*PROBLEM REQUIREMENTS*. Exactly the lines from the one with "This screenshot has width=1575, height=620." through the last line of the listing must be given again.

*GIVEN DATA*.
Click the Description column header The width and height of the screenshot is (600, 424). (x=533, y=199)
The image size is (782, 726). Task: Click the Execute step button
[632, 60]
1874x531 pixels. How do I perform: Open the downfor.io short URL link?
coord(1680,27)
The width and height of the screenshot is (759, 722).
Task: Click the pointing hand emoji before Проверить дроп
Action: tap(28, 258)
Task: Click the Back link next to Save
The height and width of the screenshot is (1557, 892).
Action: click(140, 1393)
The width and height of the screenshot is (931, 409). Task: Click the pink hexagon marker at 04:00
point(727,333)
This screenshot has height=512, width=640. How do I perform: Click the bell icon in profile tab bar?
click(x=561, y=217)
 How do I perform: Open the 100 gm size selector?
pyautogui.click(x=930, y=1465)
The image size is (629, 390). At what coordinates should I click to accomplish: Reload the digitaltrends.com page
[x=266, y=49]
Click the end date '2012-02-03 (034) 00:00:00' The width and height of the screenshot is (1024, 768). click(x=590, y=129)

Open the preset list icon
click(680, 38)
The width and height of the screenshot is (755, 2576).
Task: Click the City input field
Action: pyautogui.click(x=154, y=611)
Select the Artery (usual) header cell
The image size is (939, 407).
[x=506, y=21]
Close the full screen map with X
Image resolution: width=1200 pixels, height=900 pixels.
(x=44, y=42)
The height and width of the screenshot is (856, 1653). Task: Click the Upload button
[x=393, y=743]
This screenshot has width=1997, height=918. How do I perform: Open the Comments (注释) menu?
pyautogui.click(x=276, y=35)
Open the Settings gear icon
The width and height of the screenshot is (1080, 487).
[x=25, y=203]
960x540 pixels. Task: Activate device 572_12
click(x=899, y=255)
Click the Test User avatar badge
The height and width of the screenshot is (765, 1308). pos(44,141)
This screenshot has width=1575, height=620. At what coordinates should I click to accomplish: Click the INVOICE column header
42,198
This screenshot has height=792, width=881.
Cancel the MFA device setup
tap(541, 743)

*RESPONSE TO THE EXERCISE*.
This screenshot has width=1575, height=620. At what coordinates should I click to accomplish: Click the INVOICE column header
42,198
This screenshot has height=792, width=881.
Cancel the MFA device setup
tap(541, 743)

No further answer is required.